If anyone still has doubts about the efficacy of the UN, this charade should resolve them. The free world faces a war against an extreme Islamofascist ideology whose advocates seek to destroy democracy and spread Islamic Shari’a law across the globe, and UN bureaucrats are more worried about offending the perpetrators. Furthermore, it is laughable that the OIC, along with Venezuela and Belarus, are seeking to pass worldwide legislation in the name of “tolerance,” although it is the kind of bad joke that observers of the UN should expect.

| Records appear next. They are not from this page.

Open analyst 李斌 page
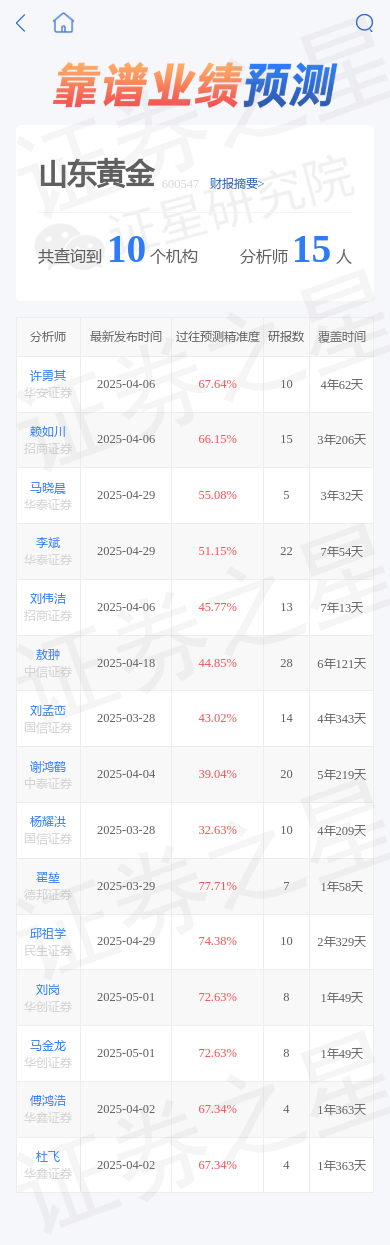Image resolution: width=390 pixels, height=1245 pixels. [x=48, y=543]
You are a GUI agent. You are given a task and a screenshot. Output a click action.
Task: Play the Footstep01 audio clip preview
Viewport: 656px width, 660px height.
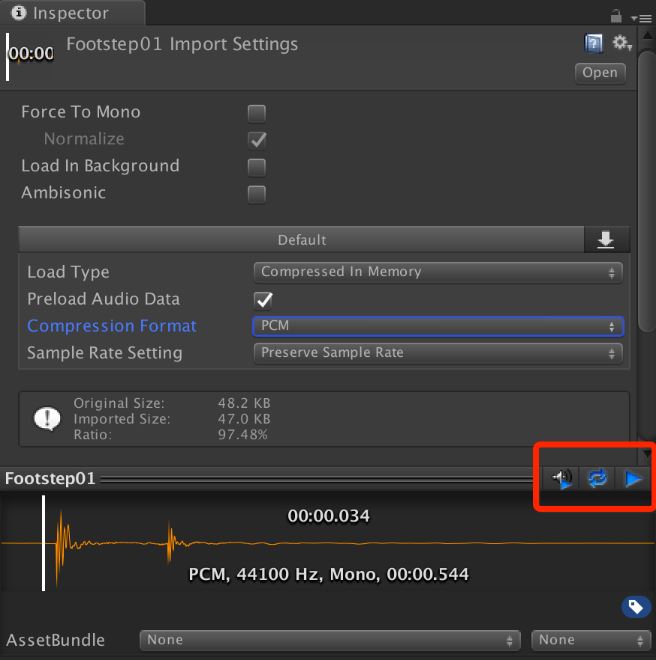click(632, 479)
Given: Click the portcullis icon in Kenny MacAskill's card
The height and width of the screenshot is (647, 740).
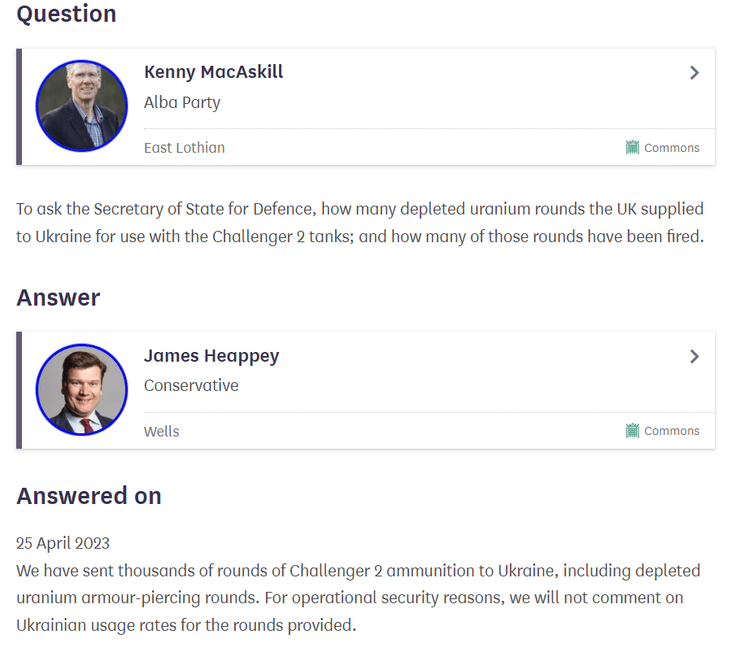Looking at the screenshot, I should 632,148.
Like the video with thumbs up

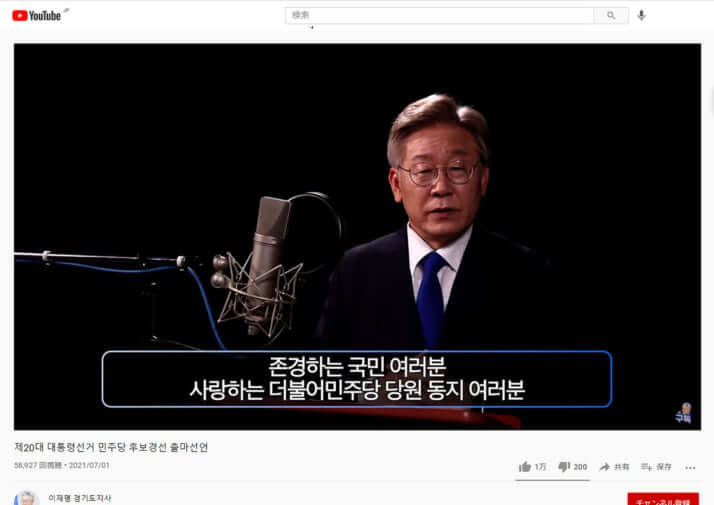[x=525, y=467]
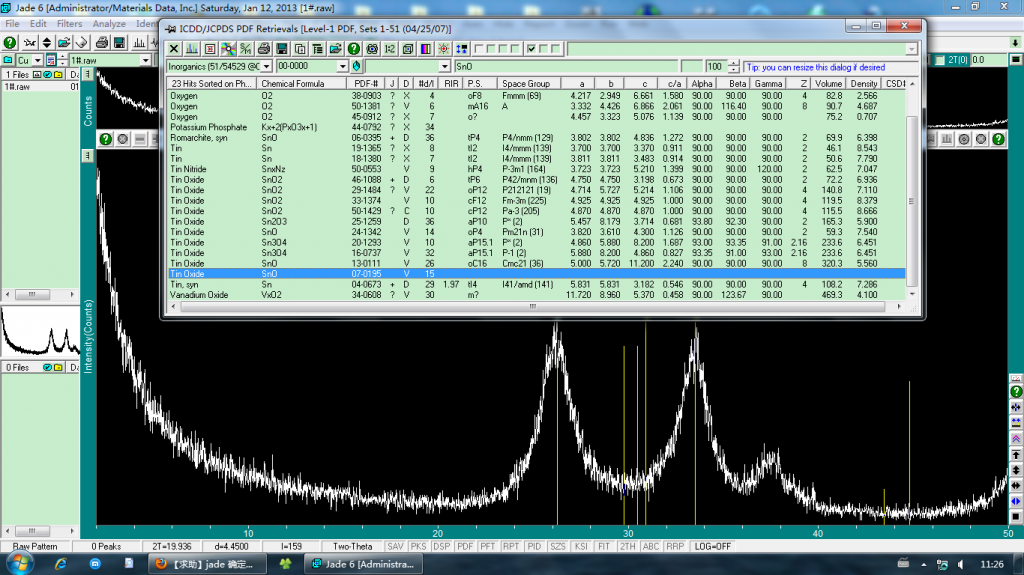
Task: Click the printer icon in Jade main toolbar
Action: pyautogui.click(x=100, y=43)
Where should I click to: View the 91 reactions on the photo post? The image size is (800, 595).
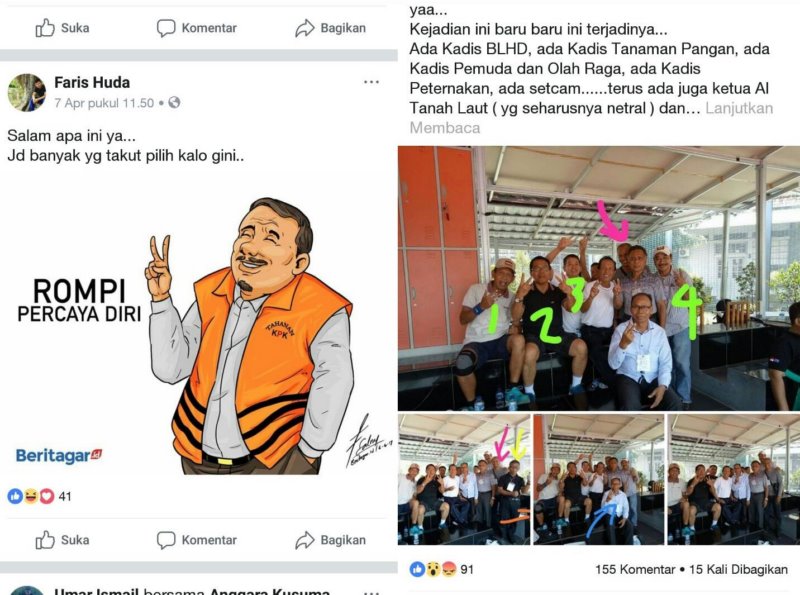click(x=442, y=569)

Who could forget the UN’s 2001 World Conference Against Racism in Durban, South Africa, which quickly turned into an attack on the Jewish state of Israel and prompted Secretary of State Colin Powell to leave the conference?

The UN will be holding another World Conference Against Racism in 2009, with a new administration representing the U.S. It is crucial that President-elect Obama continue the Bush administration’s opposition — even if unpopular — to the OIC blasphemy resolution and other attempts by the UN to threaten freedom in the name of political correctness. America’s free speech tradition is not a partisan issue, nor should it be a point of negotiation with the international community. Free discourse represents an uncompromising American principle, and the world would be a better place if all nations shared it. That, however, would probably be asking too much. That Congress should quickly pass legislation guaranteeing the rights of all Americans to speak freely without fear of international harassment is not.